In Texas, new chargers installed under federally-funded EV infrastructure expansion efforts will include both a NACS and a CCS plug, Hammans said. Ultimately, if the primary goal is to boost EV adoption, companies and states shifting to Tesla’s charging tech will likely be a good thing, Cantor said.

But for the industry writ large, there are many unanswered questions. Though Tesla floated the idea of opening up its charging network and tech for years, it was only in November 2022 that the company actually announced plans to do so. And it’s not yet a foregone conclusion that NACS will become the new norm. “We’ve still got a few more dominoes to fall before you say that this [CCS] standard is completely dead,” Cantor told us.
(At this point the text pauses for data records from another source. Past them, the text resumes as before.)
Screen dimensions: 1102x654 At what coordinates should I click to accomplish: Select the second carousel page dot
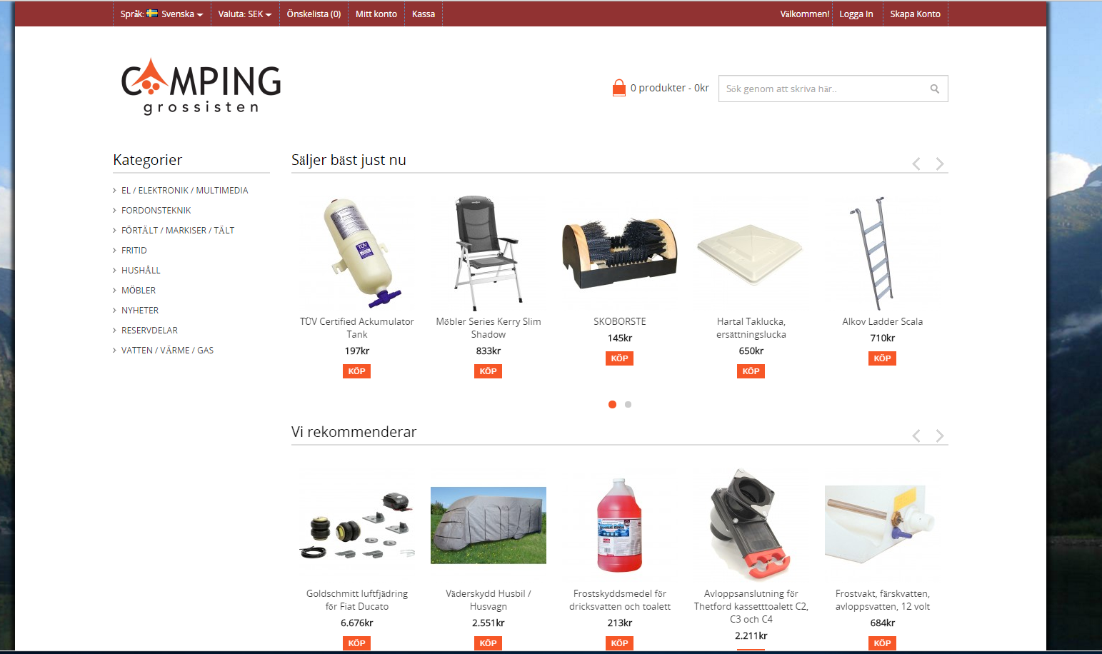point(628,404)
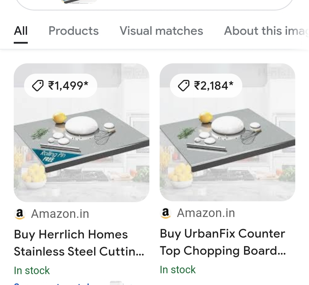Open Buy Herrlich Homes Stainless Steel link
Viewport: 309px width, 285px height.
(79, 243)
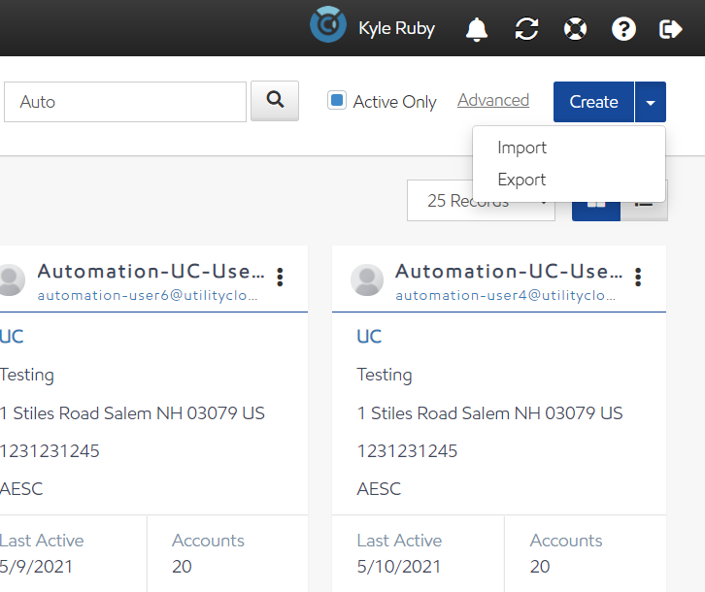Open options menu for automation-user4 card
This screenshot has width=705, height=592.
pos(638,277)
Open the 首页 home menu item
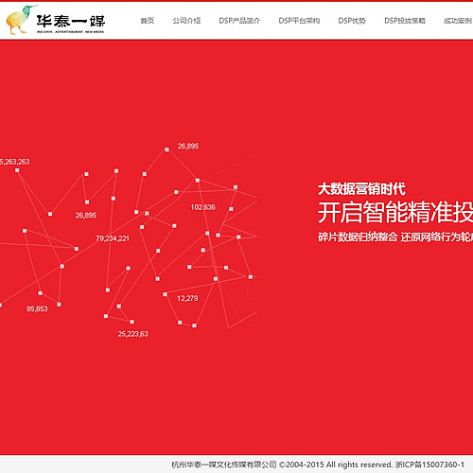Viewport: 473px width, 473px height. click(x=148, y=21)
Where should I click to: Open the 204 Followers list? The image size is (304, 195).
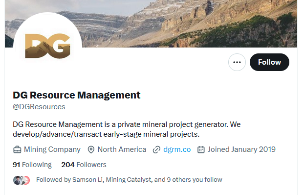coord(84,165)
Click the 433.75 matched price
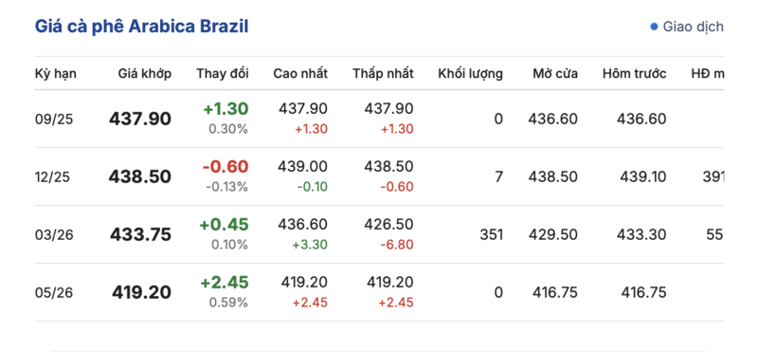The image size is (758, 352). tap(140, 235)

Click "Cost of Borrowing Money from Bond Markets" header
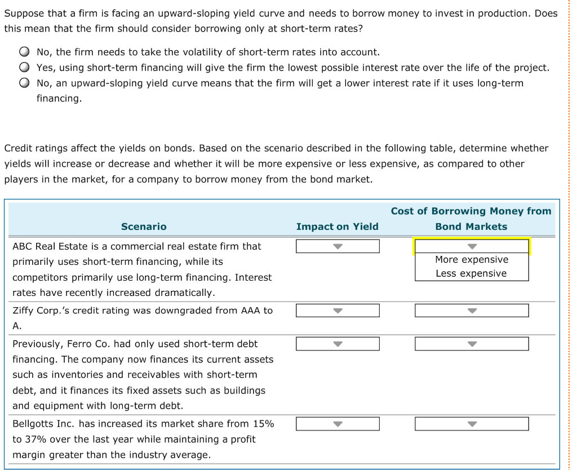(471, 219)
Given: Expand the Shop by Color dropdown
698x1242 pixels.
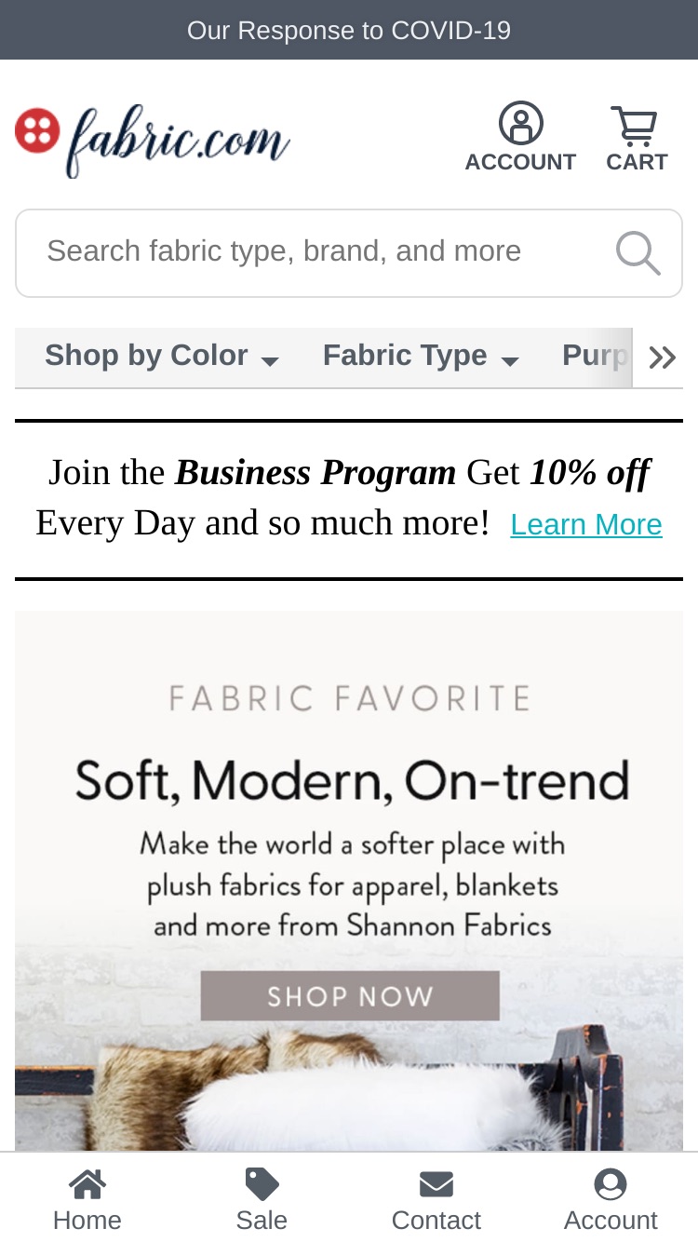Looking at the screenshot, I should click(x=162, y=357).
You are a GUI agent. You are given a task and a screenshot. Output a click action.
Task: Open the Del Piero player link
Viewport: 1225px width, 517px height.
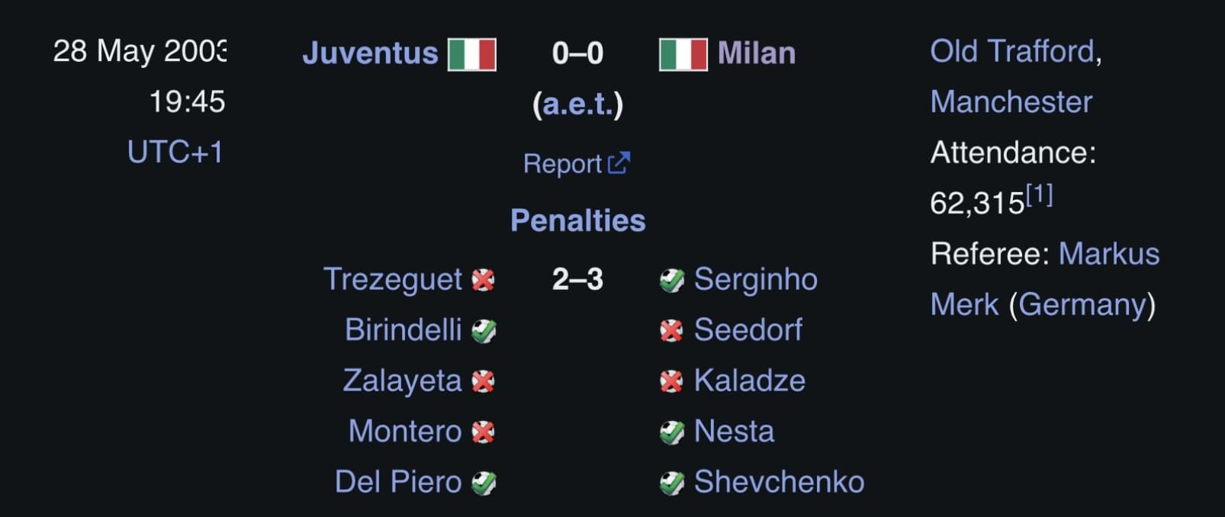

Any transition will take years, regardless, and it remains to be seen how non-Tesla vehicles will perform with NACS charging—will it be seamless, wonders Cantor, or will issues arise as automakers try to incorporate the once-proprietary technology into their vehicles? It’s easy to provide reliable charging for one vehicle make and three models, but serving a broader array of cars and trucks inevitably brings complications. Will Tesla chargers be able to adapt to higher charging speeds in the future, as the overall technological landscape improves? Tesla has said that 12,000 of its 17,500 existing chargers will be made open to Ford and GM vehicles, but will all future Tesla chargers be open? “They are keeping some [chargers] to themselves, you’d imagine those in the best spots,” Ryan Fisher, another EV analyst at BloombergNEF, wrote to Gizmodo over email. “The deal is better for Tesla than anyone else,” he added—pointing out that Ford and GM were essentially forced to accept Tesla’s tech for lack of a better option.
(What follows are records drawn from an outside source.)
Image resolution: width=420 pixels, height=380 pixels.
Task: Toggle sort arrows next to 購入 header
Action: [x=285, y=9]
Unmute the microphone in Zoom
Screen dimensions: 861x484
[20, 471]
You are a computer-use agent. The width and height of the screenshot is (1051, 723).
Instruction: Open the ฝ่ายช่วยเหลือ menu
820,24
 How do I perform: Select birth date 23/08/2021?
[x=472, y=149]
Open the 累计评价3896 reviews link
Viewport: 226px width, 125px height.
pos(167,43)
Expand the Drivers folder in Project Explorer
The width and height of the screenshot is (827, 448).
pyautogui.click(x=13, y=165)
Meanwhile, Tesla is set to make a lot of money off the new charger trend. GM and Rivian both told Gizmodo via email that they aren’t paying Tesla directly to use the NACS technology—outside of the charging fees that individual users will pay per charge—but still, that’s a lot of new revenue, and it’s unclear if the lack of licensing fee trend will hold. Gizmodo would reach out to Tesla with these inquiries, but the Elon Musk-owned company doesn’t have a press office.
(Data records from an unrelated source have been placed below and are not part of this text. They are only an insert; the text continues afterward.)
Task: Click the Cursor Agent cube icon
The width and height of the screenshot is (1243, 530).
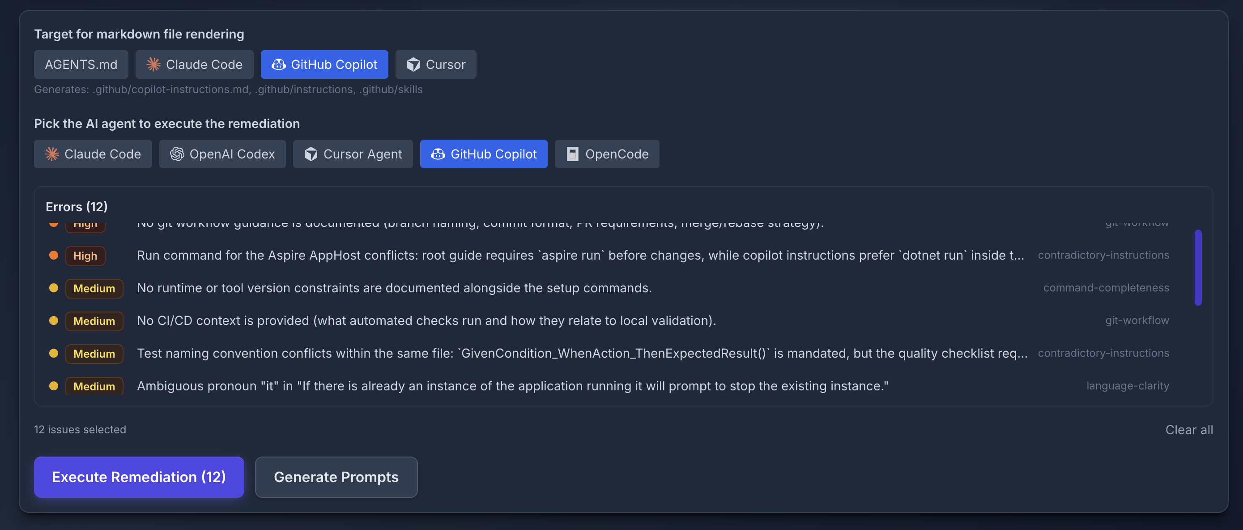Action: tap(312, 154)
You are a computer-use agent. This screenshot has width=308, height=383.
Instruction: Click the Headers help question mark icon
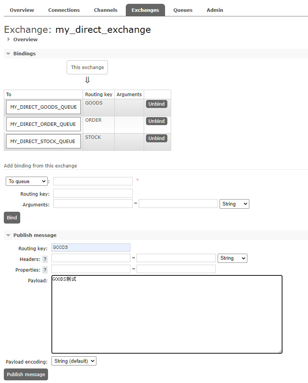coord(45,259)
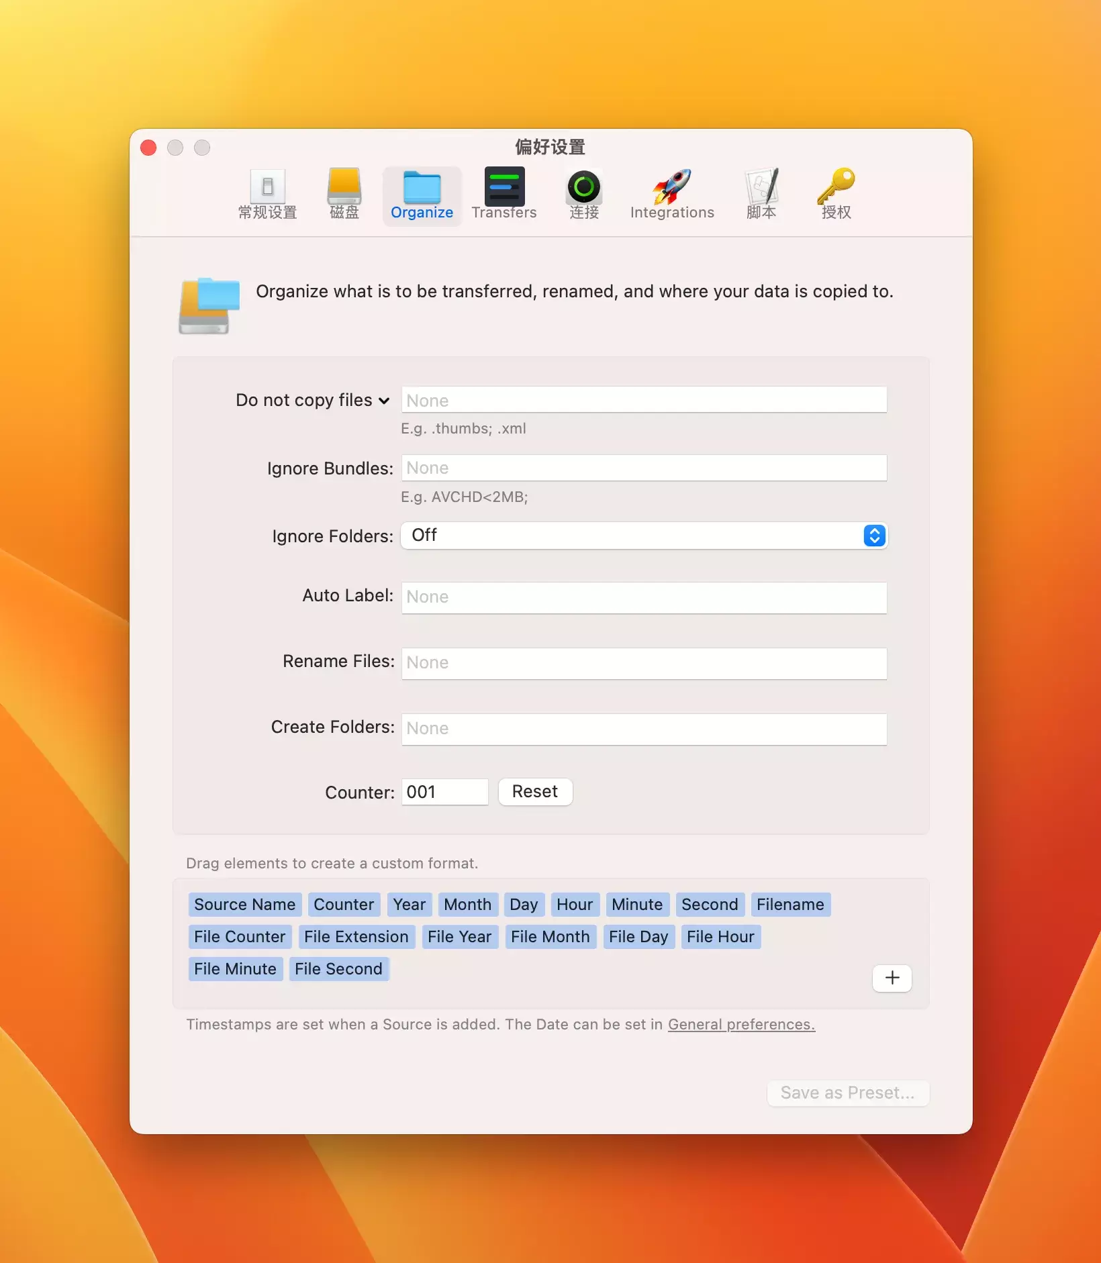
Task: Switch to the Organize tab
Action: point(422,195)
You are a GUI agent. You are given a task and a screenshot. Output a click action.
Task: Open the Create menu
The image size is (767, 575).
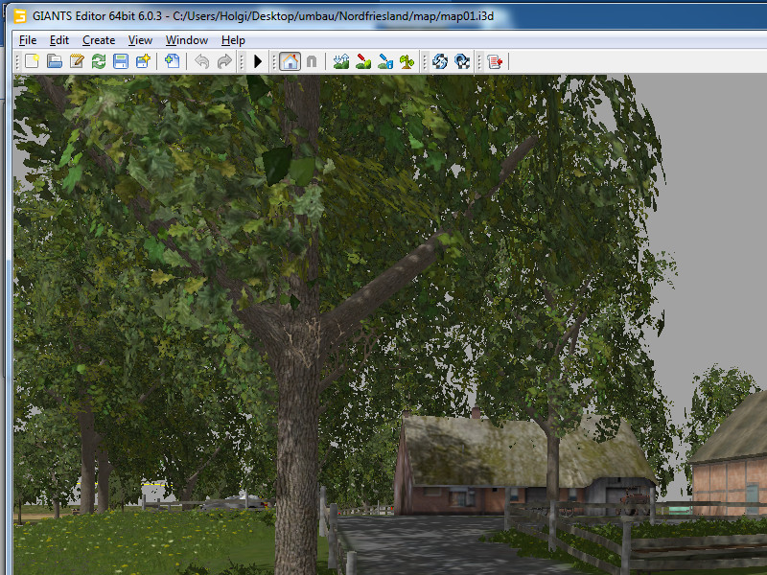tap(99, 40)
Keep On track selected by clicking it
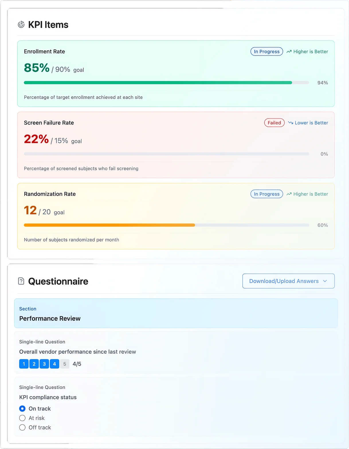This screenshot has width=349, height=449. (x=22, y=409)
Then, of course, “there’s the monopoly question,” Cantor pointed out. Though Tesla’s chargers have proven the best available in the U.S. in recent years, that doesn’t mean it’s in the EV driver’s best interest for them to be the only ones available.

Plus, the adoption of NACS complicates recent U.S. policy. The final and adopted version of the Biden Administration’s National EV Infrastructure (NEVI) program mandates that every federally-supported fast charger includes a CCS plug, or otherwise be accessible to CCS EVs. This will, presumably, continue to be true in the near future. Tesla has previously indicated it would retrofit existing chargers or install new ones to meet this requirement. And again, Texas plans to offer dual-connector chargers. Chargers with two different plug types will inevitably be more expensive. It’s possible that, by opting to allocate more money for each charger, Texas will be limiting the total number of new chargers it installs. Hammons said TX DOT does not currently have an estimate on how much money the inclusion of NACS connectors on new chargers will cost Texas.

Yet all potential hiccups aside, Cantor remains optimistic. “I think we’re in the middle of the story, not at the end of it,” he said. His forecast is that EV drivers are in for “short-term pain for long-term gain.” Perhaps, if you’ve been considering the switch to a non-Tesla EV, it might be worth holding off until there’s more clarity on how the charger issue will shake out, the analyst recommended. But down the line, all EV drivers can probably look forward to an improved charging experience.

Right now, EVs make up less than 2% of passenger cars on U.S. roads, yet projections suggest the number of electric vehicles in the fleet could rise tenfold by 2030. The question of standardized EV chargers has been unresolved for years. If Tesla’s NASC ends up being the answer, Cantor said, better to get there now than in another decade.